The incarcerated students can choose the stories they want to tell. Some talk about life in prison, about working in the cafeteria, or surviving the indignities of incarceration through humor. Some talk about how they ended up in prison, others about their fears for post-release. There’s one rule though. Unless they themselves bring it up, Brunson never asks what any of his students did that led to them being incarcerated. For those 90 minutes, once a week, it’s his job to make them feel like more than just incarcerated.
“That classroom, that space, is one of the few places where they feel like they can be fully human and have dignity and not be defined only as what they did,” Brunson said.
After a few rounds of revisions from their teachers, the incarcerated learners turn in a final handwritten script, along with a handwritten and numbered sound list that corresponds with moments in the script where incarcerated students want the audio to appear—things like cafeteria noises, a toilet flush, or people fighting.
Those scripts are then assigned to small teams of UCF journalism students.
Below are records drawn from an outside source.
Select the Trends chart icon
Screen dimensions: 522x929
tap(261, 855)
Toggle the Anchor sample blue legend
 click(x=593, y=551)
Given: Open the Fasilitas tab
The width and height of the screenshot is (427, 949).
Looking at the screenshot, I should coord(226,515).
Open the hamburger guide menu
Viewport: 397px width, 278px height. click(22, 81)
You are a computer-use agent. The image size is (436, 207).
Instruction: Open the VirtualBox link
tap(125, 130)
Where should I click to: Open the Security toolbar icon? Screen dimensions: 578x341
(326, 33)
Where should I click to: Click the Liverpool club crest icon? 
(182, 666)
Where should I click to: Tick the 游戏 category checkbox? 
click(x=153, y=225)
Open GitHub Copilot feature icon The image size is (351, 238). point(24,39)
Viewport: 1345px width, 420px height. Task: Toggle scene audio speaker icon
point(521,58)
The incarcerated students can't voice their own work, so the students work diligently to find and cast volunteer voice actors who mirror the demographics and vocal intonation of the writer, doing their best to accurately represent the person whose story they're telling. They take authenticity seriously.
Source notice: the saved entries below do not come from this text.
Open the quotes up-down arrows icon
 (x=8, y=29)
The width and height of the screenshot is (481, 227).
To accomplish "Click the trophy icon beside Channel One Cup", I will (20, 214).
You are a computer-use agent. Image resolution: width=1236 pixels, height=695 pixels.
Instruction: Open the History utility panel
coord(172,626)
“At the end of the day, [the incarcerated students are] laying down their worst experiences in front of you,” Keenan said, “So there's something about somebody who is being so vulnerable, especially in the position that they're in right now, and instead of letting it rot into something that's shameful or guilty, they're turning it into something that other people can digest.”
Brunson says the UCF students feel a weight of responsibility largely because they know the incarcerated students won’t have an opportunity to provide feedback. Most of the prisoner podcasters never get to hear the final work. Between limited technology access and the timing of when the episodes are completed, playing the finished podcasts for the writers is difficult. Since the program started in 2023, only two of the four classes have been able to listen to their stories.
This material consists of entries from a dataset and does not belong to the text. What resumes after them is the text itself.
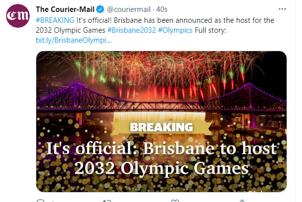
Task: Open the #Brisbane2032 hashtag
Action: (x=132, y=30)
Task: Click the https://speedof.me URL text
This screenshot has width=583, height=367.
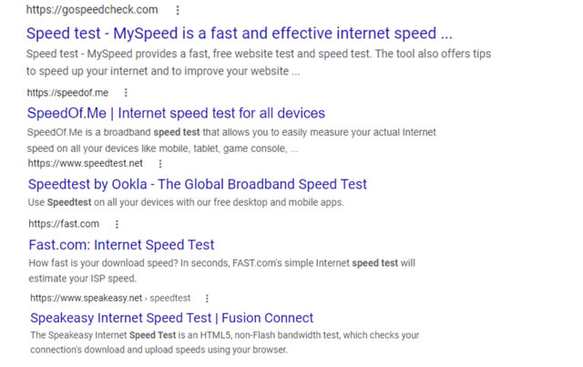Action: pos(68,93)
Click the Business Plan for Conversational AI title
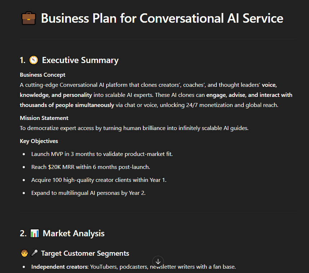 point(162,18)
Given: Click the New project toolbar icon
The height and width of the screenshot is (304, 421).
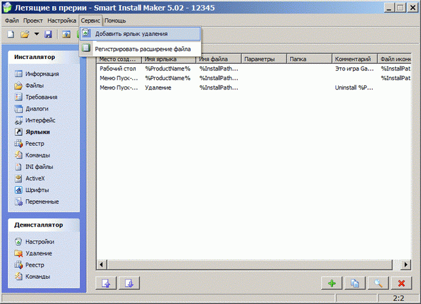Looking at the screenshot, I should point(11,34).
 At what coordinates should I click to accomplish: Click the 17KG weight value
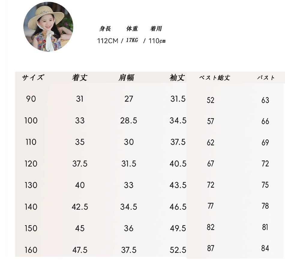coord(132,40)
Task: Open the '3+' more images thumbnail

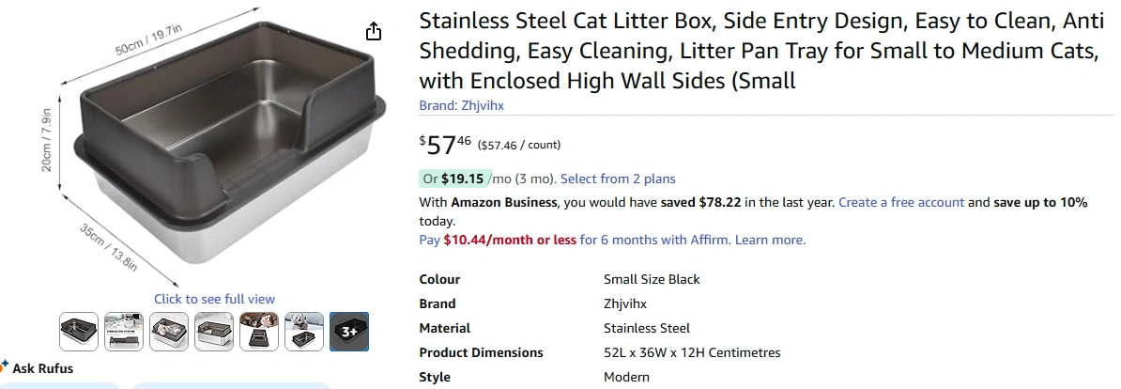Action: 349,331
For the inaugural class, Brunson was able to burn the episodes onto a CD and play it on a shared, public computer. That day, the men sat around the tiny speakers listening intently.
“Some of the guys were just moved to tears hearing their words come out through the speakers,” Brunson said. “It was very moving to them and moving to all of us.”

Co-Founder, The Unheard Society
“Education is the opportunity and one way for incarcerated students to retain or regain some of that dignity and humanity.”
The efforts of the students, both incarcerated and civilian, have been recognized. The Unheard Society has won several regional and national awards, including two Florida Association of Broadcast Journalists College Radio Awards and a Broadcast Education Association's BEA Festival of Media Arts Award of Excellence.
“It’s huge because the students on the inside, their names are on the award, and the students on the outside, their names are on the award,” Brunson said.
Just like the podcast episodes themselves, it’s hard for prisoners behind the project to see or interact with any of these accolades. Yet, in an end-of-year semester review, one incarcerated podcast student said something that Brunson has never forgotten. When he was in class, he wrote, he had felt like he was not in prison.
“That’s everything to me,” Brunson said. “That’s everything. They’re free in their minds and in their spirits for 90 minutes to explore what their lives mean and the meaning they’re trying to make out of it. It’s a beautiful thing.”
Grant insight
The Unheard Society is a project of the Florida Coalition for Higher Education in Prison at the University of Central Florida, and received a grant of $750,000 through Mellon’s Higher Learning program in 2024.